A Reason to Riot, or a Pretext?
Posted on | June 5, 2020 | 1 Comment
Heather Mac Donald explains the relevant facts:
In 2019 police officers fatally shot 1,004 people, most of whom were armed or otherwise dangerous. African-Americans were about a quarter of those killed by cops last year (235), a ratio that has remained stable since 2015. That share of black victims is less than what the black crime rate would predict, since police shootings are a function of how often officers encounter armed and violent suspects. In 2018, the latest year for which such data have been published, African-Americans made up 53% of known homicide offenders in the U.S. and commit about 60% of robberies, though they are 13% of the population.
The police fatally shot nine unarmed blacks and 19 unarmed whites in 2019, according to a Washington Post database, down from 38 and 32, respectively, in 2015. The Post defines “unarmed” broadly to include such cases as a suspect in Newark, N.J., who had a loaded handgun in his car during a police chase. In 2018 there were 7,407 black homicide victims. Assuming a comparable number of victims last year, those nine unarmed black victims of police shootings represent 0.1% of all African-Americans killed in 2019. By contrast, a police officer is 18½ times more likely to be killed by a black male than an unarmed black male is to be killed by a police officer.
Are we clear about this? Is it not apparent that, however much we deplore racism or police brutality in general, the specific facts of the George Floyd case are anomalous, and not typical? A statistically rare event has been falsely portrayed as representing a larger truth about “systemic racism,” when in reality the evidence contradicts that representation. People claiming to speak on behalf of “the black community” have been paid to promote this false belief, and the media have irresponsibly helped propagate a dangerous mythology. We have seen this before:
James Scurlock was a criminal.
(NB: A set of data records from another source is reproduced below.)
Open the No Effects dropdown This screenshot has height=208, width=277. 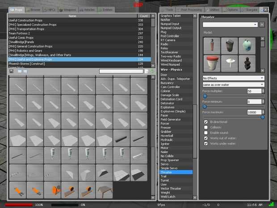point(233,78)
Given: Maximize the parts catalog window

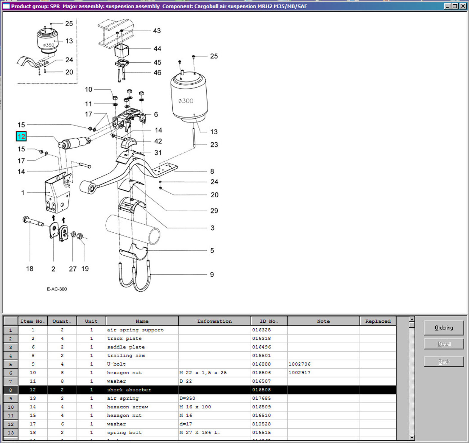Looking at the screenshot, I should coord(455,6).
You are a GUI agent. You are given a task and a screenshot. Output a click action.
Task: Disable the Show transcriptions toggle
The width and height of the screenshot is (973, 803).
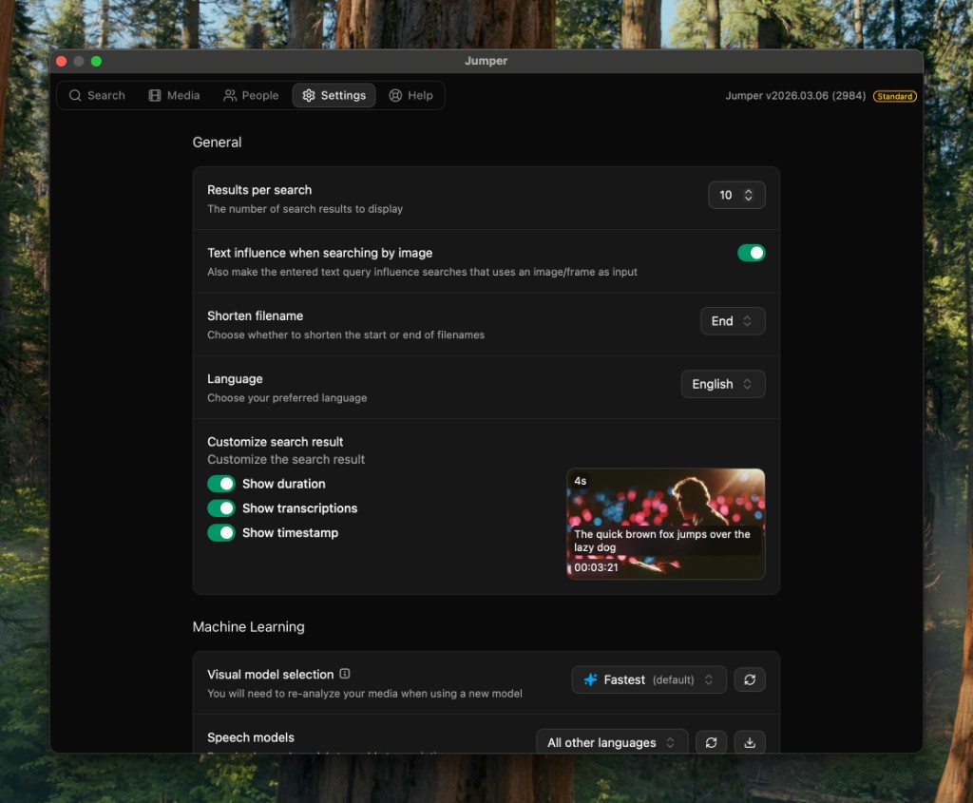click(220, 508)
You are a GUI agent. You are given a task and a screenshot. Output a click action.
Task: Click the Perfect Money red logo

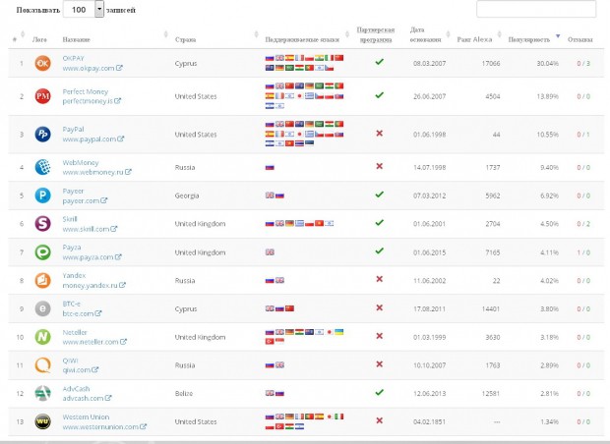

David Dorn was a cop. The two men never met, but the cause of their deaths — Scurlock in Omaha, Nebraska, and Dorn in St. Louis, Missouri — was related. Both were killed this past week as a result of the dangerous storm of violence that most media outlets describe euphemistically as “protests” or “unrest.”
Americans are being told by intellectuals, politicians, and TV pundits that this deadly chaos is about “systemic racism,” to quote Joe Biden, but what we are actually witnessing is the return of a dangerous belief system that Manhattan Institute scholar Fred Siegel called “the riot ideology.” People are being killed, businesses are being looted, and the fundamental basis of a free society is being jeopardized because this irresponsible mentality has been promoted as a solution to racial inequality, when in fact it is a major cause of the problem. The deaths of James Scurlock and David Dorn illustrate the damage done by the riot ideology. . . .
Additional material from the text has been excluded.